→ **TASK INSTRUCTIONS**:
What you return should be the lines from the first line of the records below through the line holding "Open 第02版 评论 page entry", unchanged.

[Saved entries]
****************************************

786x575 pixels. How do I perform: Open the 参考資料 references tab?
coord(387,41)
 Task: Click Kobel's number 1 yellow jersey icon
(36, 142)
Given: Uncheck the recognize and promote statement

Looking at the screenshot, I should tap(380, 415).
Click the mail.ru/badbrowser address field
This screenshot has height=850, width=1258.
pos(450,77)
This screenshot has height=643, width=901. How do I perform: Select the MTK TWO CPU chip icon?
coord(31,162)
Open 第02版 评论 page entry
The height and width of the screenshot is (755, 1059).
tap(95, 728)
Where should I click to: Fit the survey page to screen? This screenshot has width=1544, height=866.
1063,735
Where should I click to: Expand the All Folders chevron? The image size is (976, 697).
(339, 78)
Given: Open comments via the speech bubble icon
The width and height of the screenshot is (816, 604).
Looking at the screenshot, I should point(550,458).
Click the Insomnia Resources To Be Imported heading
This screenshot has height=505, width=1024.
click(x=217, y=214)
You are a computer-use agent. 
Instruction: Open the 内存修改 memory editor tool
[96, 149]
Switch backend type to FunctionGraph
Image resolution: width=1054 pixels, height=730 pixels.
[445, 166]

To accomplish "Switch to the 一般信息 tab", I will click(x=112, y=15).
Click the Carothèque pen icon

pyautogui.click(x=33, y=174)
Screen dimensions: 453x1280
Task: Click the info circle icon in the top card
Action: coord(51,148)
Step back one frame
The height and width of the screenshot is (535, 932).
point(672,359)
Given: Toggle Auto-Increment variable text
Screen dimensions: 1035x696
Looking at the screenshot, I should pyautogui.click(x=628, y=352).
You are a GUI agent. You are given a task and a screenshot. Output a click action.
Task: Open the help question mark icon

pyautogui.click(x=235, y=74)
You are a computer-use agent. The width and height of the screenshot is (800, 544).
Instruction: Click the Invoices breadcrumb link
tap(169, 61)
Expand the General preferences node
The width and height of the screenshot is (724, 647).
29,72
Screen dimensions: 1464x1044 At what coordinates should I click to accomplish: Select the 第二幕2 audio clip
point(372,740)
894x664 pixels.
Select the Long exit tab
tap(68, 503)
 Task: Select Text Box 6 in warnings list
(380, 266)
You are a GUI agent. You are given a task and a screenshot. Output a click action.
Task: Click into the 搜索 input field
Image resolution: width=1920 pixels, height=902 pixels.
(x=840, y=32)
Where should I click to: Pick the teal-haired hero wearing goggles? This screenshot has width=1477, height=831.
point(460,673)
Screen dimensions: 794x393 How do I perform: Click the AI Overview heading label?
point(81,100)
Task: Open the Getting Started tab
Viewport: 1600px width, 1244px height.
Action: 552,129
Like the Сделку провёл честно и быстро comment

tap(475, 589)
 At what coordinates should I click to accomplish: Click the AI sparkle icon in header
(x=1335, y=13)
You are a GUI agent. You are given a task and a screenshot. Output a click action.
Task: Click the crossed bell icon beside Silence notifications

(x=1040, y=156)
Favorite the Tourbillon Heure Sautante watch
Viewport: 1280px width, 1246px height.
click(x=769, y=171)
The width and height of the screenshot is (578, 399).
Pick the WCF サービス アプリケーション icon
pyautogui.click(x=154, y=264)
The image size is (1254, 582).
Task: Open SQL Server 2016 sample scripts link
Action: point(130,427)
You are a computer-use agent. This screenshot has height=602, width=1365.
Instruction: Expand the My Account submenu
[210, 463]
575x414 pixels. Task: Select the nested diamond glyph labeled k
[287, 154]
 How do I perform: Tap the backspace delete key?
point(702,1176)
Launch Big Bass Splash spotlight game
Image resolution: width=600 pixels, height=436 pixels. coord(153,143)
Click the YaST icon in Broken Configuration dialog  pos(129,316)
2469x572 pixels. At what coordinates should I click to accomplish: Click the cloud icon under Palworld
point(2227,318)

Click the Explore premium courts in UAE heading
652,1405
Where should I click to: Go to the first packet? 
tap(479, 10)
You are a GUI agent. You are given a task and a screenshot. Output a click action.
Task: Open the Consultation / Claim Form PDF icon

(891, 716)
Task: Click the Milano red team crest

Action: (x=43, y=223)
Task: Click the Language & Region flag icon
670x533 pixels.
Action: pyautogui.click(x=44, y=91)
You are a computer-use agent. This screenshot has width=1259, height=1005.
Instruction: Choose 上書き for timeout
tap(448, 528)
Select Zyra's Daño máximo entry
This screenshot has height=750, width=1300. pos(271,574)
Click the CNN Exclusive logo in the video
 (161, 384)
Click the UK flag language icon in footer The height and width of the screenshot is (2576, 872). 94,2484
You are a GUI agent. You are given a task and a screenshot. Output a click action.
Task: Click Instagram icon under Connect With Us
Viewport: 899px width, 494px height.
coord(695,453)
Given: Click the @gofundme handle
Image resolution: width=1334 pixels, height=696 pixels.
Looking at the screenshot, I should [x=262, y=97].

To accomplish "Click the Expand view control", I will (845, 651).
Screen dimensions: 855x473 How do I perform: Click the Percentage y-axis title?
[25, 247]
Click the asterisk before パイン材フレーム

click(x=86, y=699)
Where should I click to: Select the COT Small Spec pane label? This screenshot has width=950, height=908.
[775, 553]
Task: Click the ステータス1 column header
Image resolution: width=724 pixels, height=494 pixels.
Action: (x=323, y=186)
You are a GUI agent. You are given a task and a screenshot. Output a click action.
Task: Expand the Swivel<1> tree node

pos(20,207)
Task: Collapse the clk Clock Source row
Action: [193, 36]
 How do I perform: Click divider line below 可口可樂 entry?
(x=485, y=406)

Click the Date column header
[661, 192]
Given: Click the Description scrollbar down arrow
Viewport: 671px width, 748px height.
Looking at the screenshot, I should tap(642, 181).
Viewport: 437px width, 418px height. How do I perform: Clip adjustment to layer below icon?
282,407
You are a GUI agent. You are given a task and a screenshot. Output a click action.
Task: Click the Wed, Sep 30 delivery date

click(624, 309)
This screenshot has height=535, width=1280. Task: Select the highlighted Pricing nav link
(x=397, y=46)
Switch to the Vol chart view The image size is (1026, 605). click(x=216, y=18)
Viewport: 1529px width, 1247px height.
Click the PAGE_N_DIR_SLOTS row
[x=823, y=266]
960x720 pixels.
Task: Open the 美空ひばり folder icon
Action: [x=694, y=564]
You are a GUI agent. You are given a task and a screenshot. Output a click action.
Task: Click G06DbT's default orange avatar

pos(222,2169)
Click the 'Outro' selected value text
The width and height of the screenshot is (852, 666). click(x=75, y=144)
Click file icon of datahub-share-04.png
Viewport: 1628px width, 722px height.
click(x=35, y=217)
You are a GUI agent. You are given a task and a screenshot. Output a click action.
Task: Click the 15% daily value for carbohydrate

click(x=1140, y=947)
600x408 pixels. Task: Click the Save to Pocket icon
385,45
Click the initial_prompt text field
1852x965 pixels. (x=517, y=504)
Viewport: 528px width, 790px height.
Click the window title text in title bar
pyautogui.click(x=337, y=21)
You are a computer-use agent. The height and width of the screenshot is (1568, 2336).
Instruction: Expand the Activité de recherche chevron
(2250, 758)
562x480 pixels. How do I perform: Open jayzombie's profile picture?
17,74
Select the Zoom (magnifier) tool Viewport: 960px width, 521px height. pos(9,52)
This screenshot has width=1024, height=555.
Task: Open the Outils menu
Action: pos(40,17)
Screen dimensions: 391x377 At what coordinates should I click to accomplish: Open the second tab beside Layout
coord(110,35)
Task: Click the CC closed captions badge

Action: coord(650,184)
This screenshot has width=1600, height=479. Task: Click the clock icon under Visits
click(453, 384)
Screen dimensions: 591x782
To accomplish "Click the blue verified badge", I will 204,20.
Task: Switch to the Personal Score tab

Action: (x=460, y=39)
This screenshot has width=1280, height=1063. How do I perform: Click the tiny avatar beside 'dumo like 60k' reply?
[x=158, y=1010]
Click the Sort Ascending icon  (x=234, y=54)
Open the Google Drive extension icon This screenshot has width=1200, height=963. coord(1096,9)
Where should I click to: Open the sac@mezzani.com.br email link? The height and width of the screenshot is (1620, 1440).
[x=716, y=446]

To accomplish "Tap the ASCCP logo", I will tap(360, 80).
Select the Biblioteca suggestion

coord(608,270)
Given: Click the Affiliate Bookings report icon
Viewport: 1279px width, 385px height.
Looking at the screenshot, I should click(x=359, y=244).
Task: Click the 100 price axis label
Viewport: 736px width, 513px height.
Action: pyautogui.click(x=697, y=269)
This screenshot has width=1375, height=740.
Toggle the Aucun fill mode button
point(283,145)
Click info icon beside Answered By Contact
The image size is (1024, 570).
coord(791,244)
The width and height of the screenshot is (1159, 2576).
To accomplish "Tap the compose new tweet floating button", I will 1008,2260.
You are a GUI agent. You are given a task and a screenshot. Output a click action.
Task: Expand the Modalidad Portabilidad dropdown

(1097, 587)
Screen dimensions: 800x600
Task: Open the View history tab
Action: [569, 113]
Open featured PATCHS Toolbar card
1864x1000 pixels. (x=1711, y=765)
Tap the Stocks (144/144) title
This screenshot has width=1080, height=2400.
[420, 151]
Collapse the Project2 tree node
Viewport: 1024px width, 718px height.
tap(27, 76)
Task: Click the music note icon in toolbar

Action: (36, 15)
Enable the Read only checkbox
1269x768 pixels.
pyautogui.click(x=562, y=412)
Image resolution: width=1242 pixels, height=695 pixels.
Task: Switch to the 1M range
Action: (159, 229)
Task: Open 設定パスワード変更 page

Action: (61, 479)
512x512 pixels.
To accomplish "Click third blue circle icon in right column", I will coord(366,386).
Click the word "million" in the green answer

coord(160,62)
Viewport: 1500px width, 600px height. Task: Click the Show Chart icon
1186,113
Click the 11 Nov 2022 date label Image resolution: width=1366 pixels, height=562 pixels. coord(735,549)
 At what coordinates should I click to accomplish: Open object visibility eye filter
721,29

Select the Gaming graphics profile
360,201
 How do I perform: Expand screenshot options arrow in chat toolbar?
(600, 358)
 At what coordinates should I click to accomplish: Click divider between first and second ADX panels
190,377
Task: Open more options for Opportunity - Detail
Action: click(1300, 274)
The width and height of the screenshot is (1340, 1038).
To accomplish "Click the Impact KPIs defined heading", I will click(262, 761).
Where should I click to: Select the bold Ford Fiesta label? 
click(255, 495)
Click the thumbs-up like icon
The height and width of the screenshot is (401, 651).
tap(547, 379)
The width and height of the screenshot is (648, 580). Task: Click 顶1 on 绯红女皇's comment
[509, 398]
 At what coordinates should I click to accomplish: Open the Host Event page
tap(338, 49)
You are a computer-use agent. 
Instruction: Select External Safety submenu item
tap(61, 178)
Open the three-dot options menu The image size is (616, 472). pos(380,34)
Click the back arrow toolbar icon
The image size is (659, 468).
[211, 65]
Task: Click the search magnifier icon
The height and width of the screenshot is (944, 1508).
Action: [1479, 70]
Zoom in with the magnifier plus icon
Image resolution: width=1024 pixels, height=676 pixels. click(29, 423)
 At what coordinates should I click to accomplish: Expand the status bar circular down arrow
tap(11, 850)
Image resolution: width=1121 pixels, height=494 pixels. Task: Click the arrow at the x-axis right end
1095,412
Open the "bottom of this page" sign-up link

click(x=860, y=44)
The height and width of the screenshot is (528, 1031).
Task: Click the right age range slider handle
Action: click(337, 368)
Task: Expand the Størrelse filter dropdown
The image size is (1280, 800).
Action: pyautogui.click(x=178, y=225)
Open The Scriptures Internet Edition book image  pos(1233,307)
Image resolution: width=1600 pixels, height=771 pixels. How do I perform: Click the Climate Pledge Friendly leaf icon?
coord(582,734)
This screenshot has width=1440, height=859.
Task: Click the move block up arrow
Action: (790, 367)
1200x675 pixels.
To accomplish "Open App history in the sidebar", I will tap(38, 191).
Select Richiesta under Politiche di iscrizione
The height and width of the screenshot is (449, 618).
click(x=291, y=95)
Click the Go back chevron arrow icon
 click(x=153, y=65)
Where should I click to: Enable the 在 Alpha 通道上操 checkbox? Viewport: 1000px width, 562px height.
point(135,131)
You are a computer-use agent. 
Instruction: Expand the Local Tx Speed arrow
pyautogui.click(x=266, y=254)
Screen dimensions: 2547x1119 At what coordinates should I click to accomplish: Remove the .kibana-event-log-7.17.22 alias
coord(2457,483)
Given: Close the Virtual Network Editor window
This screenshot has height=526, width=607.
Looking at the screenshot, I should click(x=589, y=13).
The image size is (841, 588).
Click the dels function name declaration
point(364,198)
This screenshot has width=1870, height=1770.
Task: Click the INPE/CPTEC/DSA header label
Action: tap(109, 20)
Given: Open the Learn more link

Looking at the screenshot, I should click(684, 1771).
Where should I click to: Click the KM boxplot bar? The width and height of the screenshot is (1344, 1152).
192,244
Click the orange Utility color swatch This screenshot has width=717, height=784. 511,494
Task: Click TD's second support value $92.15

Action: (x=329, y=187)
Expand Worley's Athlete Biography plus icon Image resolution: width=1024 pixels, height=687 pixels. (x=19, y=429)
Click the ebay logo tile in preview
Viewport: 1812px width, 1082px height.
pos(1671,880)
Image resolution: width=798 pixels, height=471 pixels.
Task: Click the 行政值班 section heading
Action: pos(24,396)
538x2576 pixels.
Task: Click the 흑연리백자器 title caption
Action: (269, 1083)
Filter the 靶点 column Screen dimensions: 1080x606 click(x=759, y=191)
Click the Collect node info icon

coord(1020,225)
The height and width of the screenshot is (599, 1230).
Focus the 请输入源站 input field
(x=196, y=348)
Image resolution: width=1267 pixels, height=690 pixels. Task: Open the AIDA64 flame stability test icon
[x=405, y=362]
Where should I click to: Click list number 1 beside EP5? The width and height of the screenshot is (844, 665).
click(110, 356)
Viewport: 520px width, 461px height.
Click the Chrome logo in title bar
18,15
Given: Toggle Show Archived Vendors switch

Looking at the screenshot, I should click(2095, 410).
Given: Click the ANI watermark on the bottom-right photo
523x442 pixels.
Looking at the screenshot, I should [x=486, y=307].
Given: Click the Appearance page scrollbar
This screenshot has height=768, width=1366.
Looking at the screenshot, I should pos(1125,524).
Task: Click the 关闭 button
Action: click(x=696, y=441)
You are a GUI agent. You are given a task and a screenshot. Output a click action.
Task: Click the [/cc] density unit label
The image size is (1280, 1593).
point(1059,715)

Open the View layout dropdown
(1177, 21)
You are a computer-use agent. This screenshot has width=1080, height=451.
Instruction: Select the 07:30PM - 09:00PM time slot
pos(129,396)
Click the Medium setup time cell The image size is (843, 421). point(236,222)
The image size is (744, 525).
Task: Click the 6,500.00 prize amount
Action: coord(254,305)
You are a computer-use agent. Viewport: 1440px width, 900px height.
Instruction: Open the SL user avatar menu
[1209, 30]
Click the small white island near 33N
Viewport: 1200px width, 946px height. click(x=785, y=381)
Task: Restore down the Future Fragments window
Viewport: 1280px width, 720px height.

****************************************

→ **RESULT OF THE TASK**:
786x575 pixels. How do I perform: Open the 参考資料 references tab?
coord(387,41)
 Task: Click Kobel's number 1 yellow jersey icon
(36, 142)
Given: Uncheck the recognize and promote statement

Looking at the screenshot, I should tap(380, 415).
Click the mail.ru/badbrowser address field
This screenshot has height=850, width=1258.
pos(450,77)
This screenshot has height=643, width=901. How do I perform: Select the MTK TWO CPU chip icon?
coord(31,162)
Open 第02版 评论 page entry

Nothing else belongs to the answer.